## ACTIVITY
What are the lines, word for word, from the line with "The height and width of the screenshot is (359, 639)." up to and including the line with "The image size" in the records below? Omit the pictures.

── DATA SECTION

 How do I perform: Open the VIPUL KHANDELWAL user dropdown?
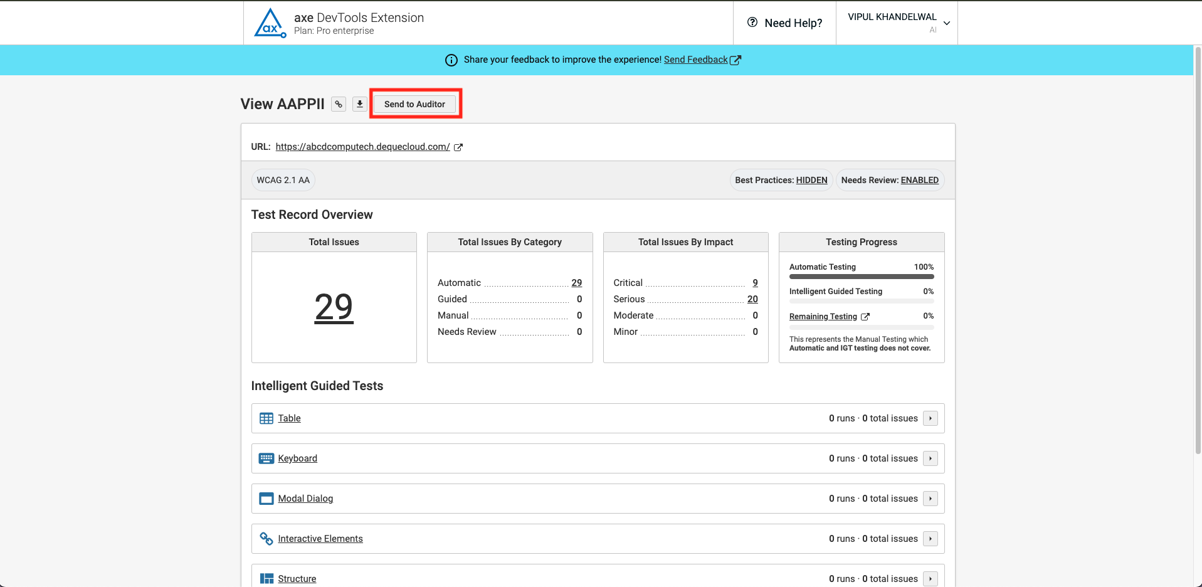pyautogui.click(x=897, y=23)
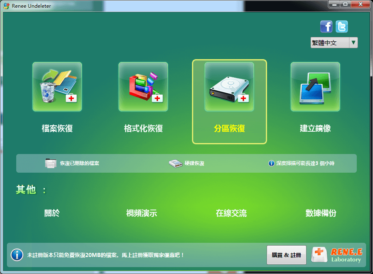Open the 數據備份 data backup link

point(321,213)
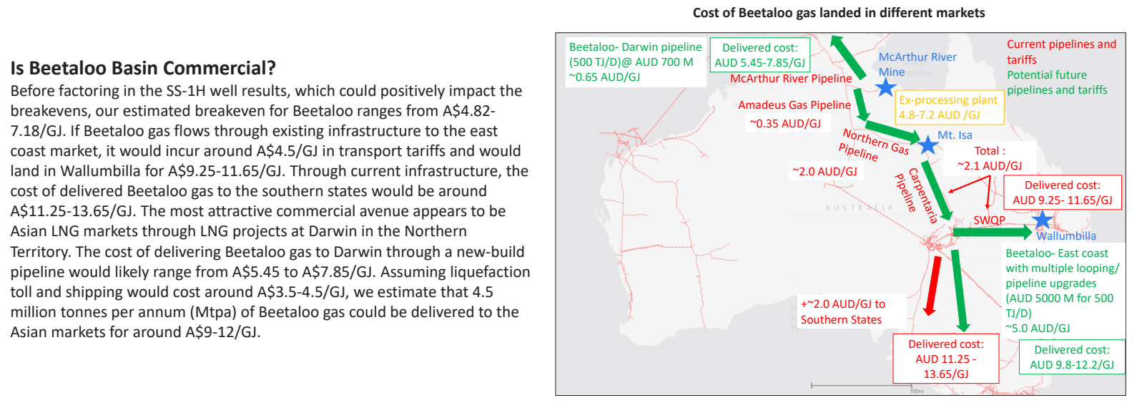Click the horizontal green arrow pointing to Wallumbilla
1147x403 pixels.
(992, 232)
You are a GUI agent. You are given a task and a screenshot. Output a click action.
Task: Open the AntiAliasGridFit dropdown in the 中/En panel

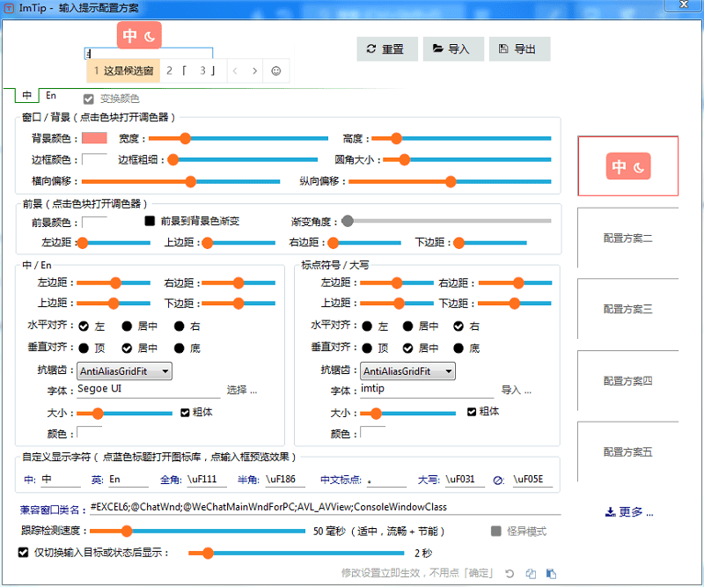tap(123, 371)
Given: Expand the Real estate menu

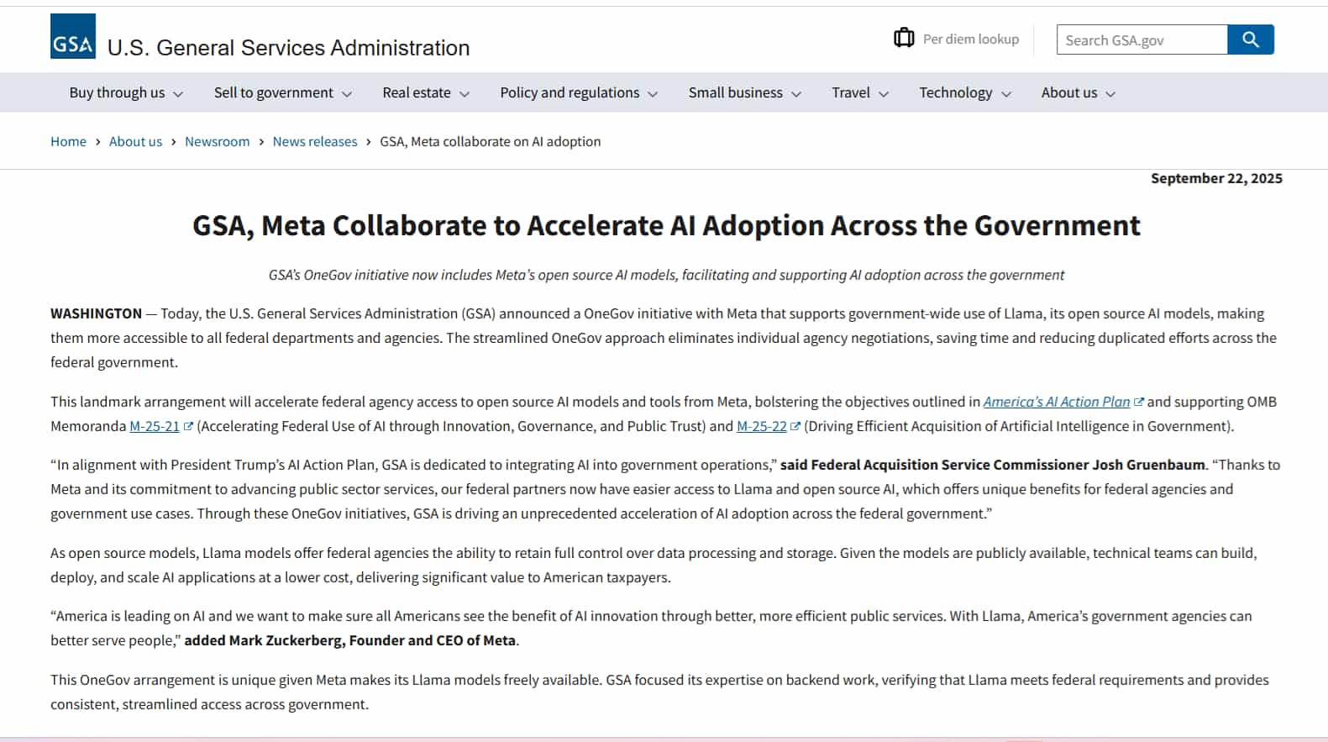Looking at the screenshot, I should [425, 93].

────
── DATA SECTION

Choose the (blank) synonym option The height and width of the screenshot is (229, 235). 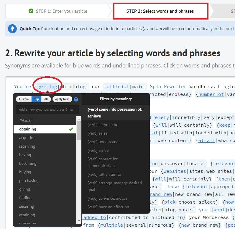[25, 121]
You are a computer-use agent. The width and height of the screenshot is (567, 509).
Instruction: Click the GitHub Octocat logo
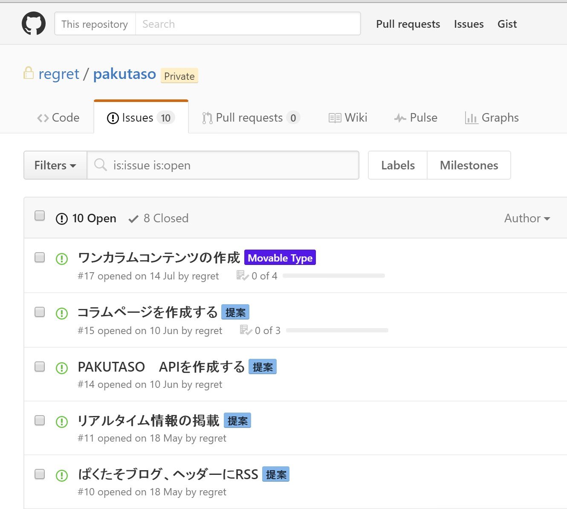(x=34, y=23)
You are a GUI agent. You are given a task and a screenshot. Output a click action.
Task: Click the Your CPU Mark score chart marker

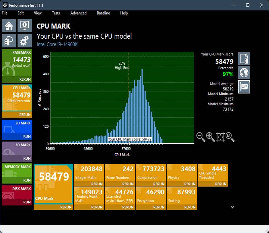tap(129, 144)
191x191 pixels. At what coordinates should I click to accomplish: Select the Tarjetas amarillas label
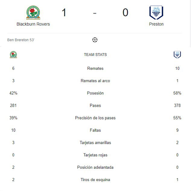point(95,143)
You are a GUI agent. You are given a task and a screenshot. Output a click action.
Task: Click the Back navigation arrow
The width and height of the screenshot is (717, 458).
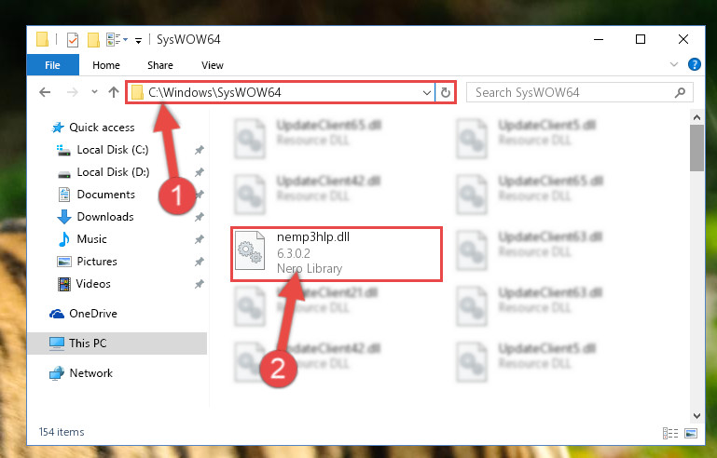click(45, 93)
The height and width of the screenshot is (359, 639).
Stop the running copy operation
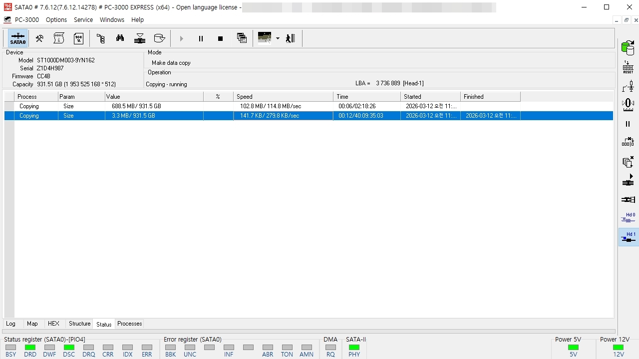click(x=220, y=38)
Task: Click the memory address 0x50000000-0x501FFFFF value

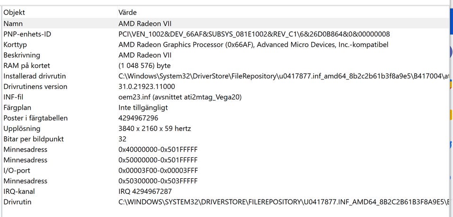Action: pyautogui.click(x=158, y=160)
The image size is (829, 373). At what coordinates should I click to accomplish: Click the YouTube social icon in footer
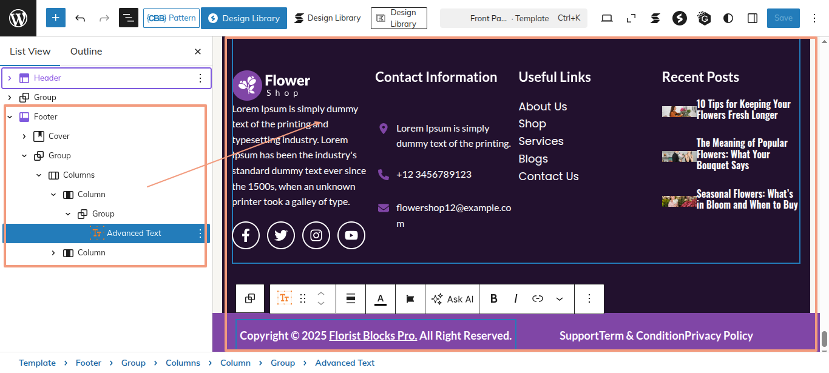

────

## RESPONSE
The height and width of the screenshot is (359, 639).
Stop the running copy operation
click(x=220, y=38)
Task: Click the memory address 0x50000000-0x501FFFFF value

Action: pyautogui.click(x=158, y=160)
The image size is (829, 373). At what coordinates should I click to accomplish: Click the YouTube social icon in footer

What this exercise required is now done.